# Testo fornito

--- --- ---

L’asilo di Reina

A La Guardia, nella piana pre-amazzonica, un esempio di solidarietà nato dal coraggio di voler rispondere al disagio.
Reina Gutierrez

Si chiama La Guardia la cittadina dove abitano Reina e Jorge con la loro famiglia, a venti chilometri da Santa Cruz, la città emergente boliviana. Il centro della cittadina è pulito, decoroso, una piazza alberata su cui si affacciano gli edifici della parrocchia e del comune.

 

La casa di Reina e Jorge Gutierrez sorge accanto a un edificio curato e di dimensioni ragguardevoli che intuisco subito essere l’asilo di cui mi avevano tanto parlato degli amici comuni. Sorbendo un succo di mela comincio ad ascoltare dapprima con curiosità, poi appassionato, il racconto della padrona di casa. Reina accenna al fatto di essere diventata sensibile alle sofferenze dei bambini già all’età di sei anni, quando lei stessa, bambina orfana di madre, fu messa assieme al fratellino in un istituto a Vallegrande, la città dove era appena morto Che Guevara. Passa poi, senza soluzione di continuità all’intuizione dell’asilo, avuta assieme a un volontario AFN italiano presente in Bolivia: «Non c’era nulla, ma eravamo nelle condizioni migliori per credere alla provvidenza di Dio». Mi spiega come in Bolivia, Paese di povertà e desolazioni, la concretezza della solidarietà sia obbligatoria: «Poter mostrare che l’ideale dell’unità cambia radicalmente le persone mi sembra un contributo specificamente boliviano all’evangelizzazione». Cioè, se vedi credi che l’unità voluta da Gesù è possibile; se non lo vedi, no.

--- --- ---

# Sezione dati
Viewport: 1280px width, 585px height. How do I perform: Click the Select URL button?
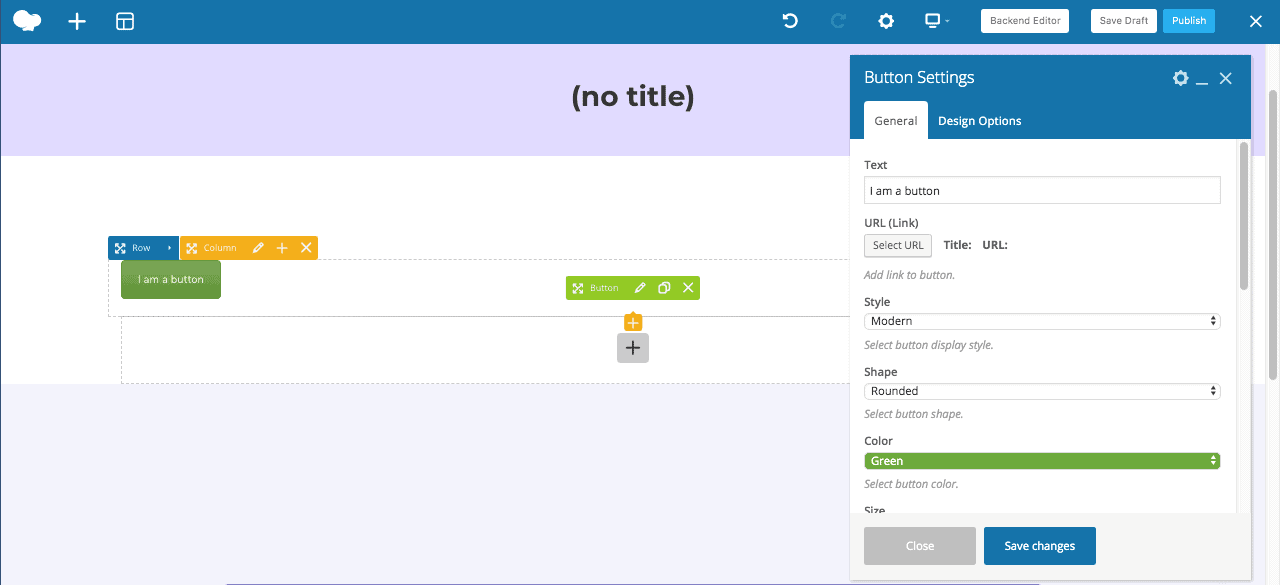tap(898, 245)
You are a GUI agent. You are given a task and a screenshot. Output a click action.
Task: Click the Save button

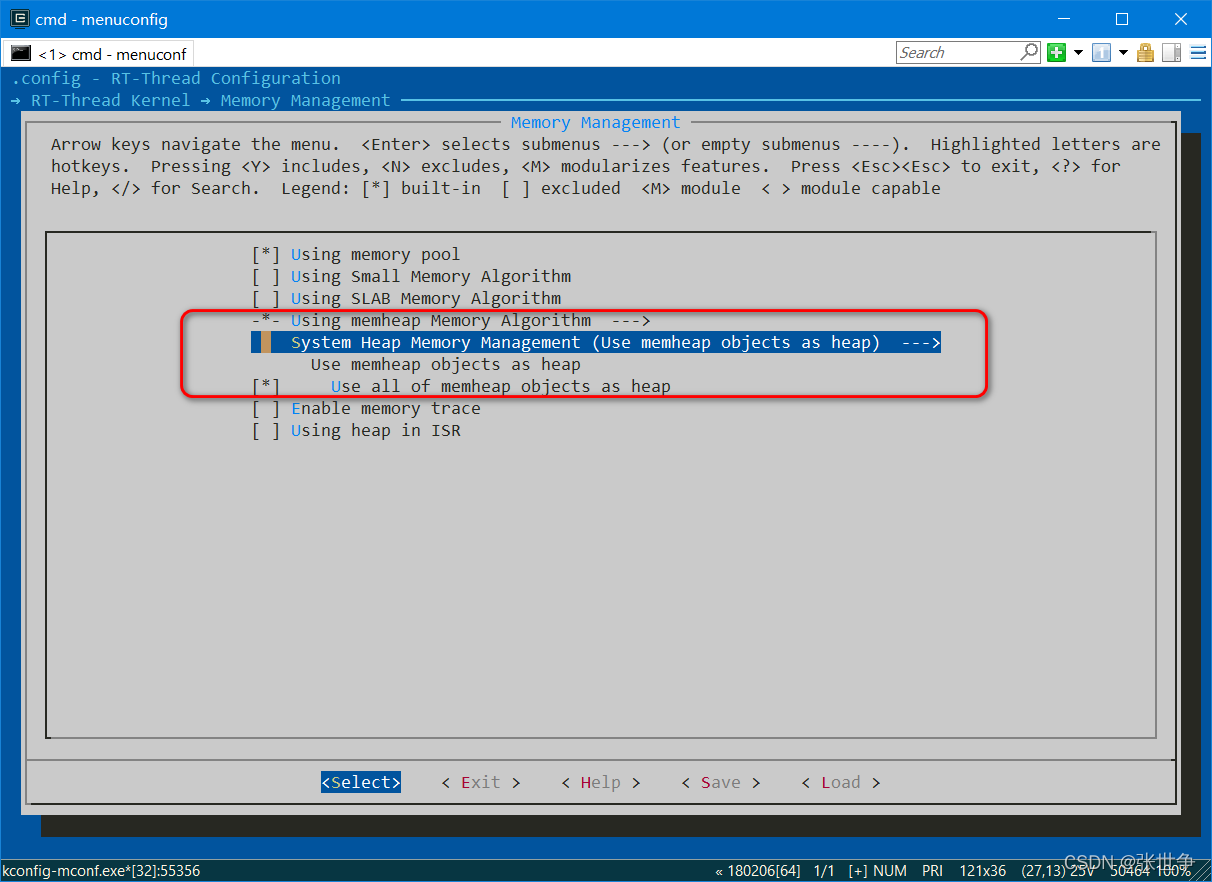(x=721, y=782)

--- --- ---

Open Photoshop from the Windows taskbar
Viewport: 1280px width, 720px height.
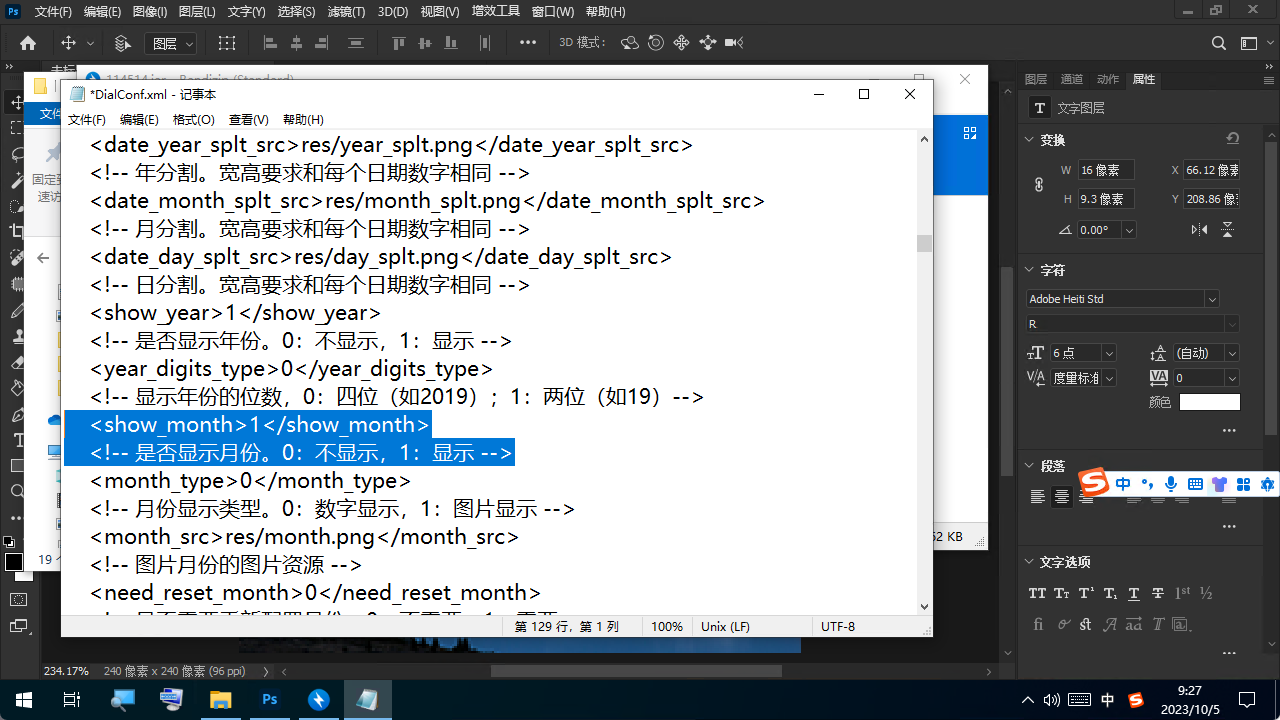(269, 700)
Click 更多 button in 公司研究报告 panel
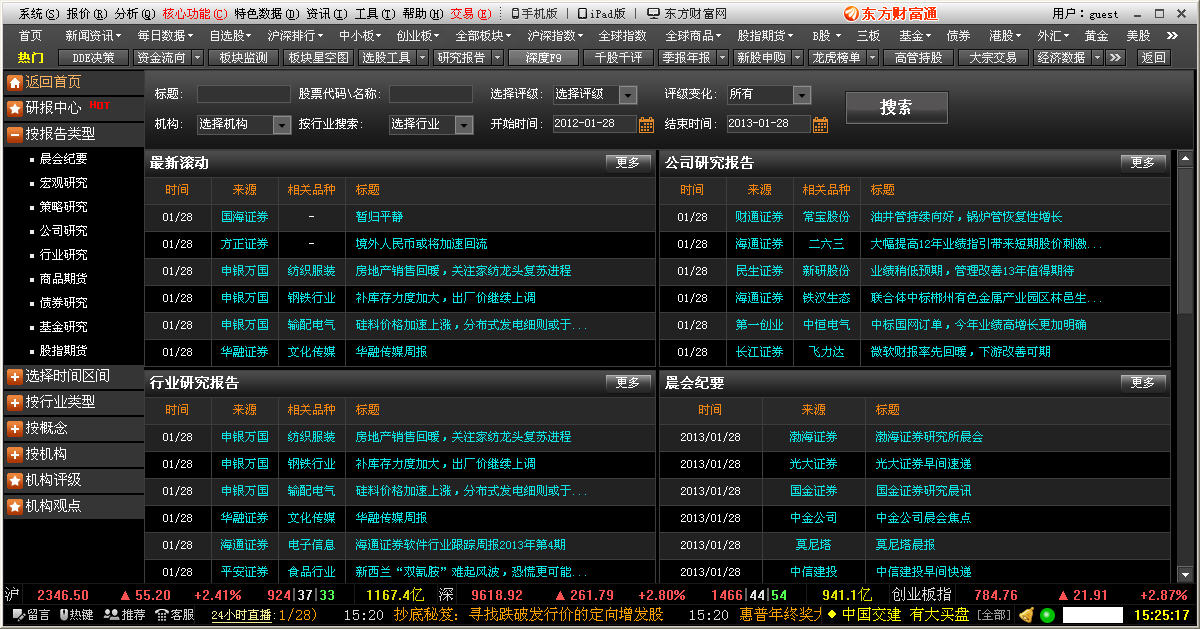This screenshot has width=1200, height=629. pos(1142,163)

--- --- ---

# Compito 1
Indica se ciascuna affermazione concorda con il testo sull'asilo di Reina. Rispondi sì o no e cita alla lettera le parole del testo che lo stabiliscono. (a) La Guardia dista venti chilometri da Santa Cruz. (b) Reina fu messa in un istituto a Vallegrande insieme a una sorellina. (c) L'idea dell'asilo nacque insieme a un volontario AFN italiano.
# Compito 2
Ricopia parola per parola il passo del testo sull'asilo di Reina che comincia con le parole «Si chiama La». Fermati dopo le parole «e del comune.».
Per rispondere serve soltanto il testo sull'asilo di Reina.

# Soluzione svolta 1
(a) Sì: «a venti chilometri da Santa Cruz»
(b) No: «fu messa assieme al fratellino in un istituto a Vallegrande»
(c) Sì: «avuta assieme a un volontario AFN italiano presente in Bolivia»

# Soluzione svolta 2
Si chiama La Guardia la cittadina dove abitano Reina e Jorge con la loro famiglia, a venti chilometri da Santa Cruz, la città emergente boliviana. Il centro della cittadina è pulito, decoroso, una piazza alberata su cui si affacciano gli edifici della parrocchia e del comune.